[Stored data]
================================
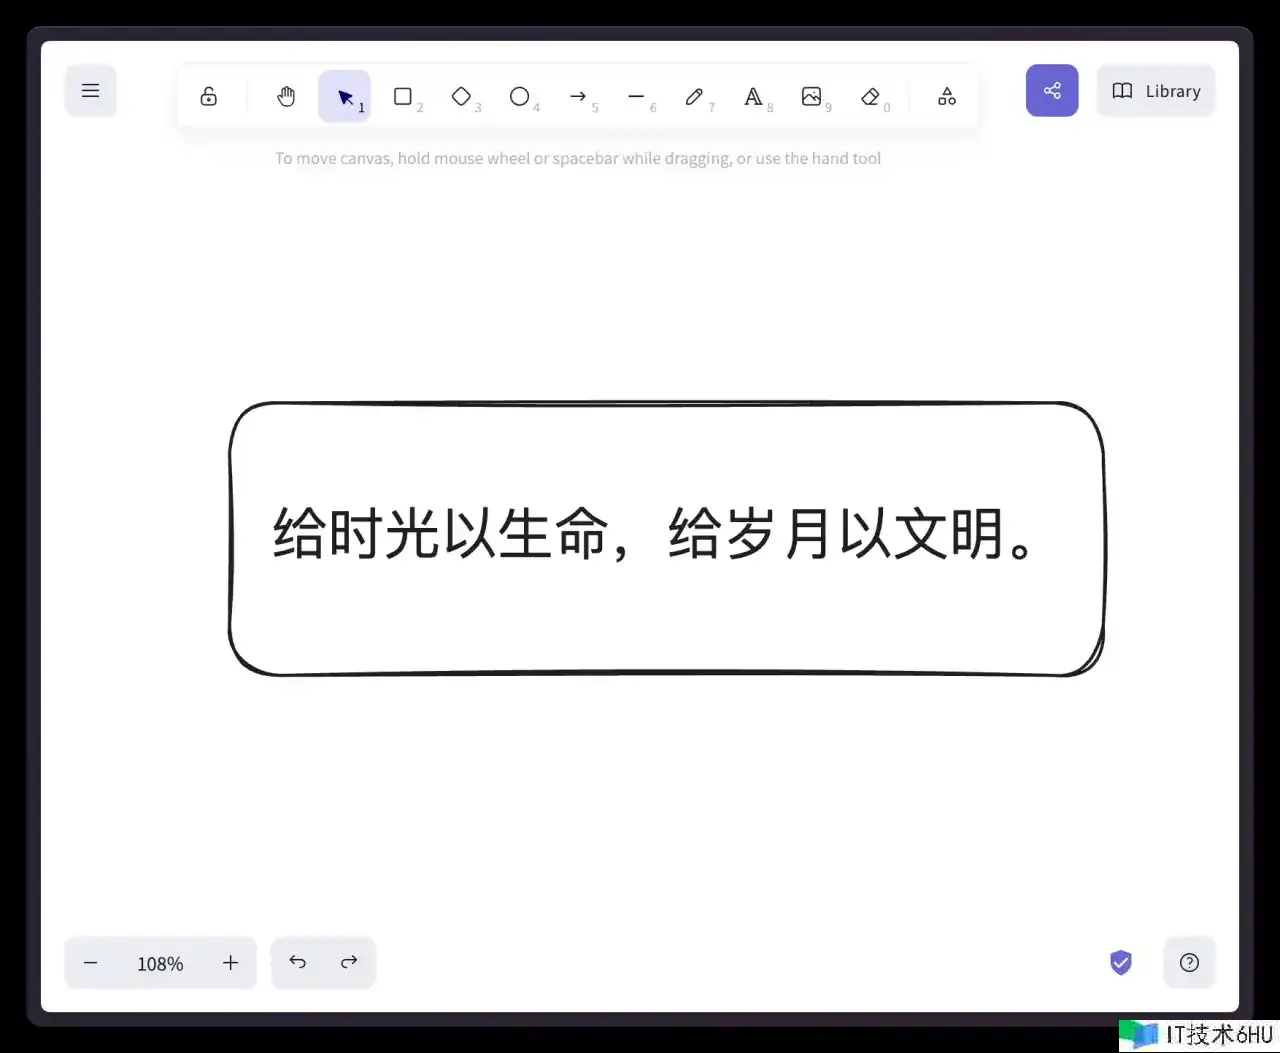Click the purple share button
Image resolution: width=1280 pixels, height=1053 pixels.
pyautogui.click(x=1052, y=91)
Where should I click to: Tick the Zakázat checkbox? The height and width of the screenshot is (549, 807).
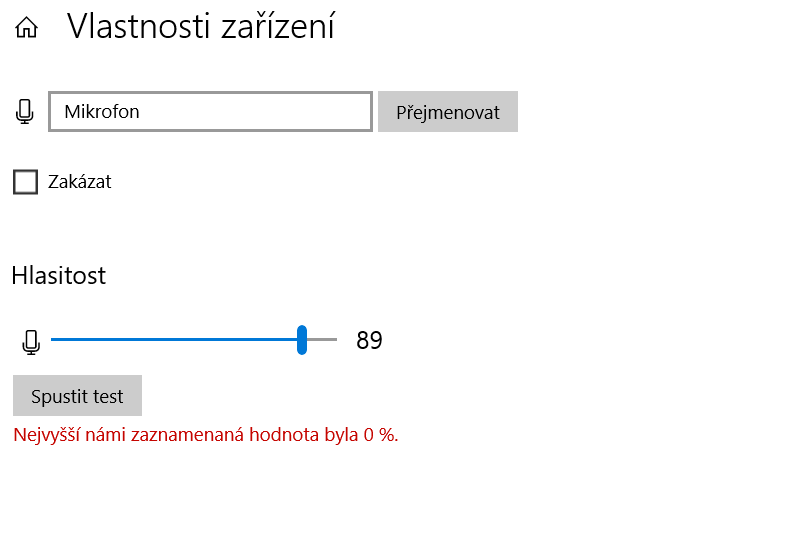tap(25, 182)
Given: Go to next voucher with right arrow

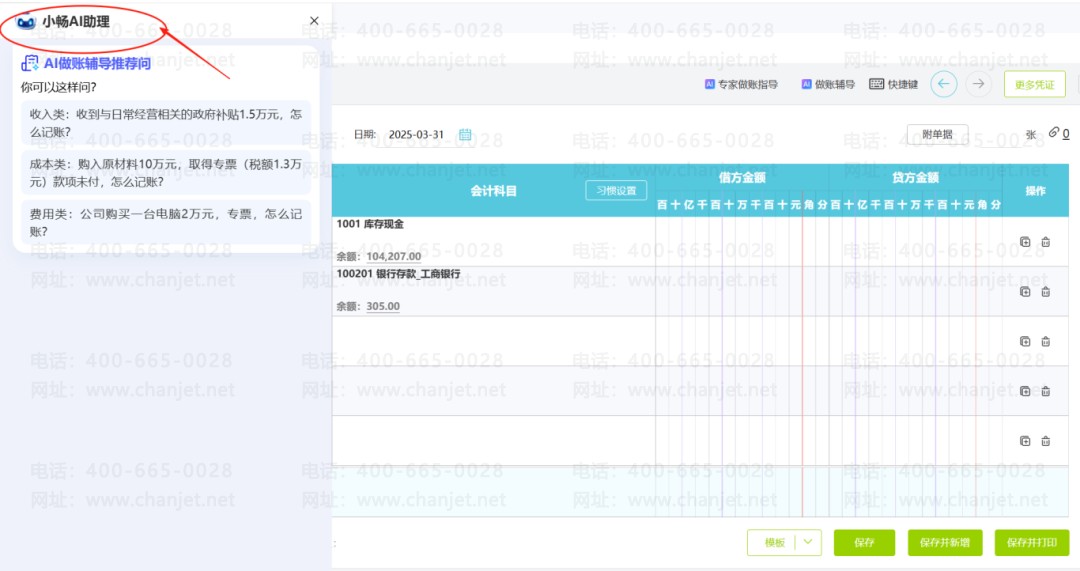Looking at the screenshot, I should pos(978,84).
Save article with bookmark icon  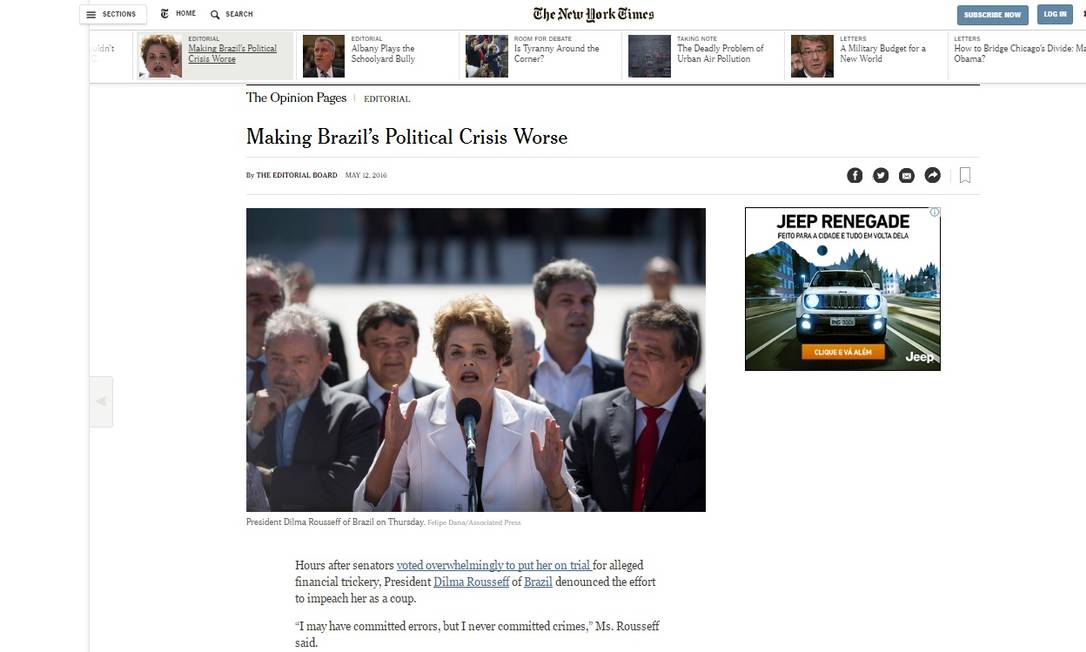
================================
■ YOUR ASSIGNMENT:
Output only these lines, word for word: the line containing "Where should I" and every line after it through the last line of the data. Omit the pictures.

■ EXERCISE ANSWER:
Where should I click to: Tick the Zakázat checkbox? The height and width of the screenshot is (549, 807).
tap(25, 182)
Given: Go to next voucher with right arrow

Looking at the screenshot, I should pos(978,84).
Save article with bookmark icon  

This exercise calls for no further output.